Total enrollment in the two government health programs did rise during Bush's tenure -- by about 7.5 million. But for the vast majority, coverage was required by law, not the result of any policy change.
"Part of the reason more people were covered is the economy got so bad that people lost income," Rowland said. "There were more low-income people under Bush than previously, so they became eligible for public programs."
Although Hauck generally touts the campaign's projection that the Bush proposals would expand coverage to 10 million Americans, she said it could be as few as 6 million. Of the 10 million, half will use the proposed $1,000 tax credit ($3,000 for families) to buy insurance. The estimate comes from congressional testimony by a Treasury Department official who speculated that the 10-year, $70 billion proposal could result in coverage for 4 million to 5 million people.
One year earlier, the Bush budget set aside $89 billion for the same credit, claiming it would cover 4 million. Analysts say it is impossible to see how spending $20 billion less, at a time when premiums are much higher, could achieve the same level of coverage.
If the tax credit were passed, Jonathan Gruber, an economist at the Massachusetts Institute of Technology, predicts some businesses will drop health insurance. If just 1 percent of people who currently receive coverage from an employer bought individual insurance instead, the Bush policy would result in 1.8 million newly insured, according to Gruber's analysis.
The next-largest element in the Bush agenda is a proposal to allow small businesses to band together to purchase insurance through new association health plans. Hauck said 2 million people would be covered if this were enacted. The figure came from a January 2000 CBO report in which the nonpartisan agency said 10,000 to 2 million people might join association health plans.
But in its July 2003 analysis of the Republican bill, the CBO concluded that 600,000 Americans would likely buy into the pools, at a cost of $254 million. Even the Bush campaign Web site reports that "600,000 would be newly insured," or 1.4 million fewer than Hauck's tally. And a recent study by Mercer Risk, Finance and Insurance Consulting found the proposal could result in a decline of 1 million insured, because small-business insurance premiums would likely rise.
Finally, the Bush campaign projects that 3 million people would be covered through new health savings accounts, which allow people to save money tax-free for out-of-pocket medical expenses. The new accounts, purchased in combination with high-deductible, catastrophic insurance, were created as part of last year's Medicare prescription drug package.
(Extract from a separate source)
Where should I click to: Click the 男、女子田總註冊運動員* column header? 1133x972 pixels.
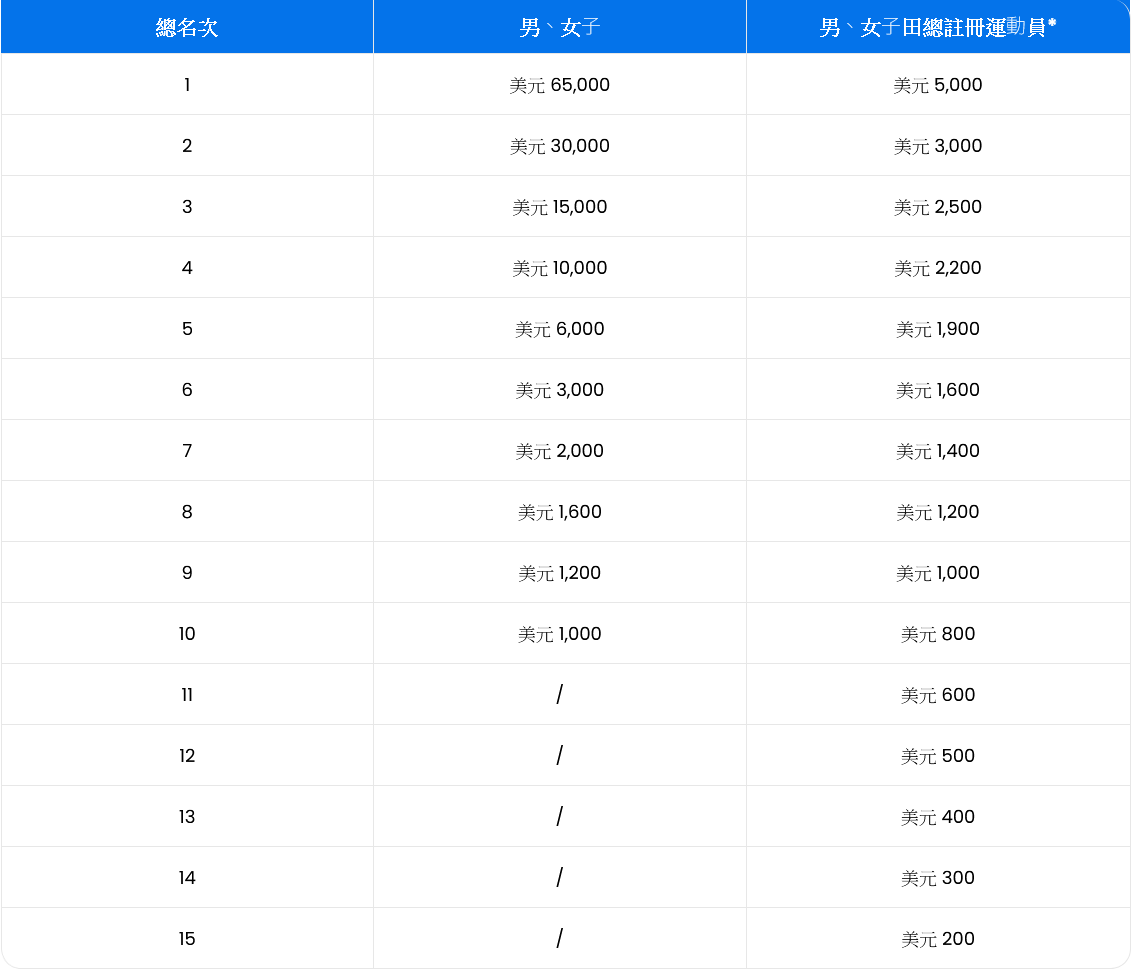(938, 26)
Hauck said an "internal estimate" by the campaign indicates the provision would extend insurance to 1.1 million people, though she could not provide supporting material. The Joint Committee on Taxation estimated the proposal would cost $6.7 billion, but officials there declined to say how many people that figure was based on.
MIT's Gruber and Paul Ginsburg, president of the Center for Studying Health System Change, said the impact would be minimal, because some people likely to purchase the new accounts are currently insured. Democrats say it is unfair for the Bush campaign to include the provision at all, since it is current law, not a proposal.
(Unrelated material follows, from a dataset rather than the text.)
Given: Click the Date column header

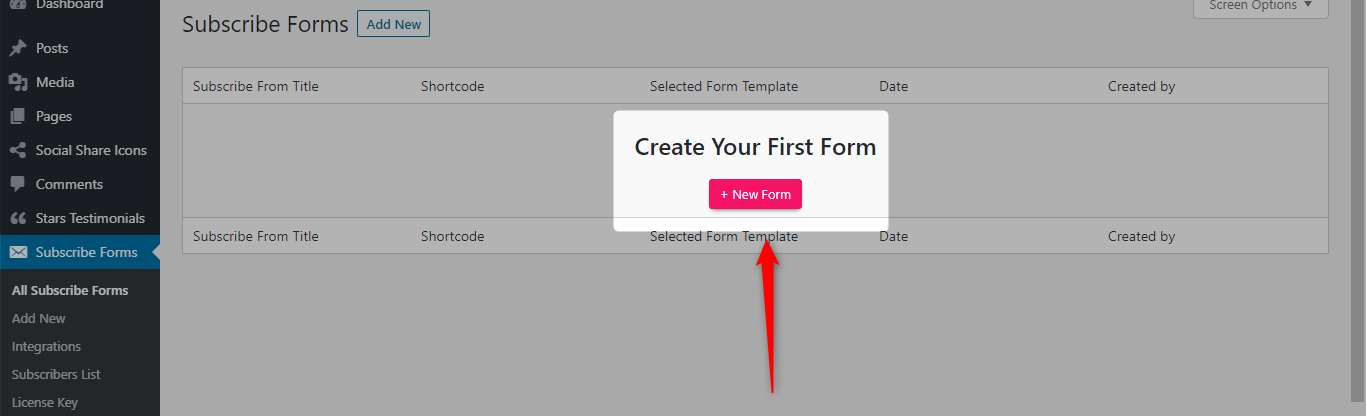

Bush wants to expand use of health savings accounts by also making the premiums tax-deductible, a proposal Gruber said would increase the number of uninsured by 350,000.
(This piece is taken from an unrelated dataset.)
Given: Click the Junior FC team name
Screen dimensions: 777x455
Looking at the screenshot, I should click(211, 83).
But Hauck said the campaign assumes that making the premiums deductible will result in coverage for an additional 1.9 million people. That figure is based on an article by Dan Perrin and Richard Nadler at the HSA Coalition, a group that has worked for the past decade to pass medical savings account legislation, according to its Web site.
The coalition includes conservative members such as the Christian Coalition, the 60 Plus Association and the Small Business Survival Committee.